On Robustness of Neural Ordinary Differential Equations

Neural ordinary differential equations (ODEs) have been attracting increasing attention in various research domains recently. There have been some works studying optimization issues and approximation capabilities of neural ODEs, but their robustness is still yet unclear. In this work, we fill this important gap by exploring robustness properties of neural ODEs both empirically and theoretically. We first present an empirical study on the robustness of the neural ODE-based networks (ODENets) by exposing them to inputs with various types of perturbations and subsequently investigating the changes of the corresponding outputs.
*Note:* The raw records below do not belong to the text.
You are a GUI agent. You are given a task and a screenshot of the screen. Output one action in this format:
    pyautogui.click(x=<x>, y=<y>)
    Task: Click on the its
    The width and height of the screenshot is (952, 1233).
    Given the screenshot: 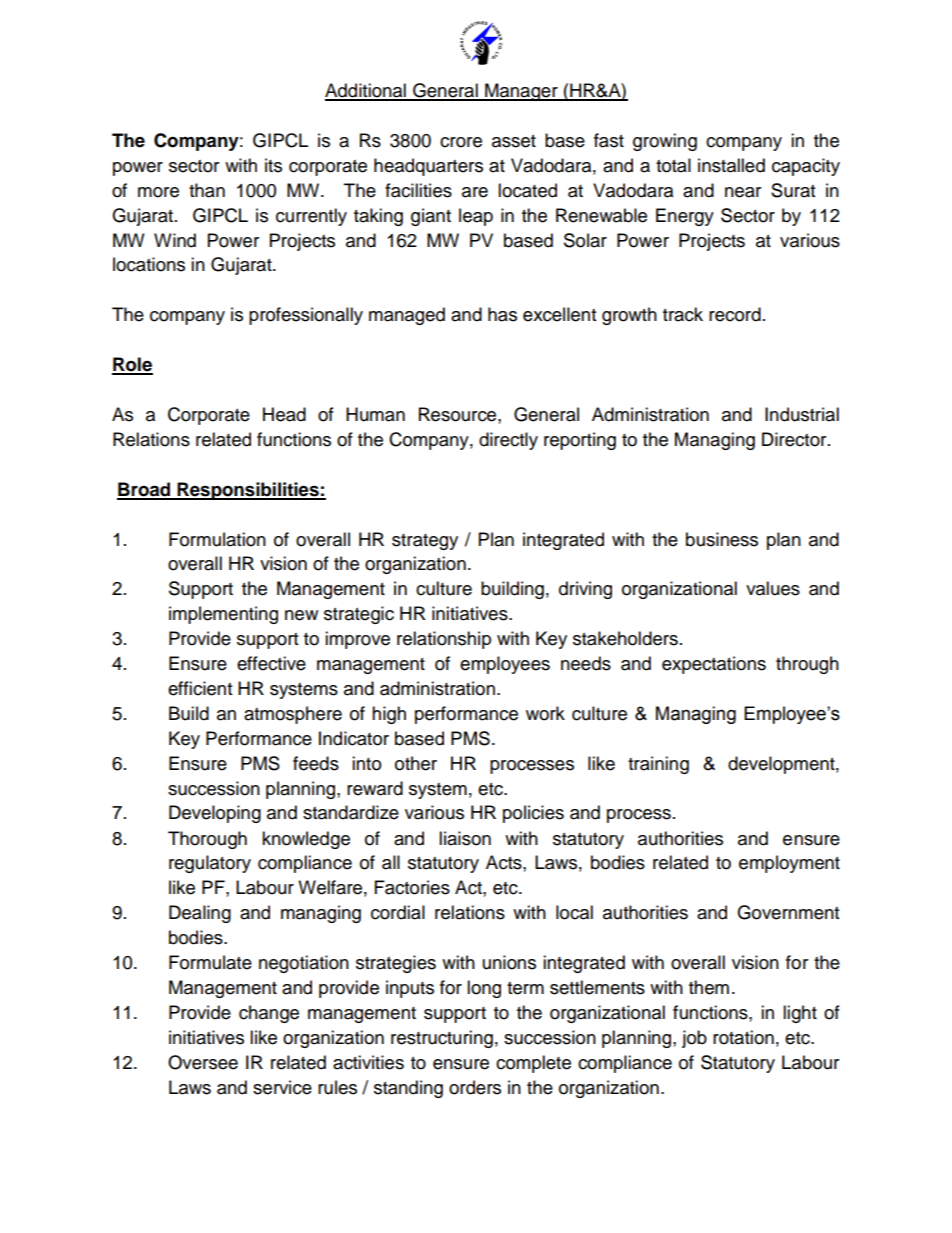 What is the action you would take?
    pyautogui.click(x=273, y=165)
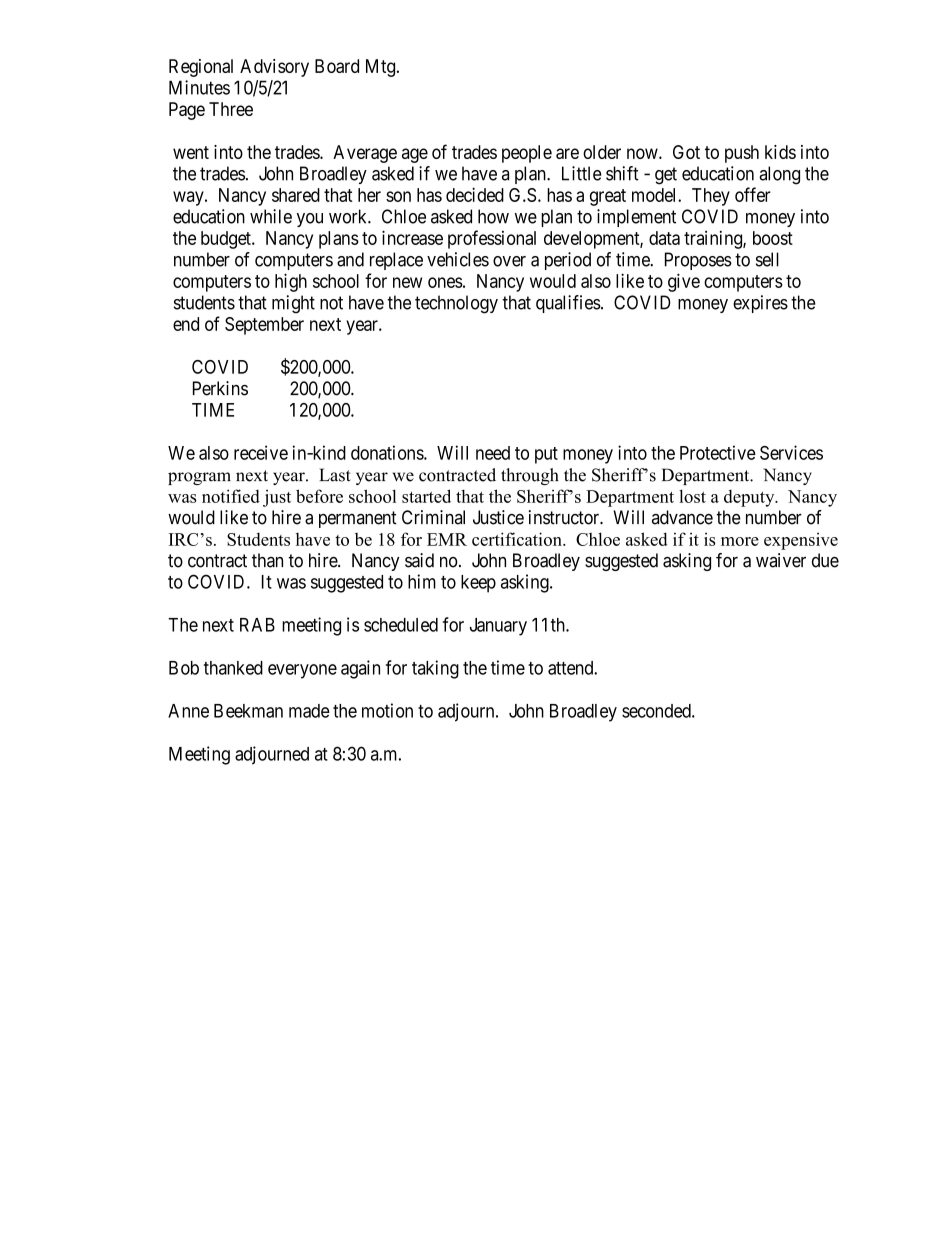  Describe the element at coordinates (220, 388) in the screenshot. I see `Perkins` at that location.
In contrast to conventional convolutional neural networks (CNNs), we find that the ODENets are more robust against both random Gaussian perturbations and adversarial attack examples. We then provide an insightful understanding of this phenomenon by exploiting a certain desirable property of the flow of a continuous-time ODE, namely that integral curves are non-intersecting. Our work suggests that, due to their intrinsic robustness, it is promising to use neural ODEs as a basic block for building robust deep network models. To further enhance the robustness of vanilla neural ODEs, we propose the time-invariant steady neural ODE (TisODE), which regularizes the flow on perturbed data via the time-invariant property and the imposition of a steady-state constraint. We show that the TisODE method outperforms vanilla neural ODEs and also can work in conjunction with other state-of-the-art architectural methods to build more robust deep networks.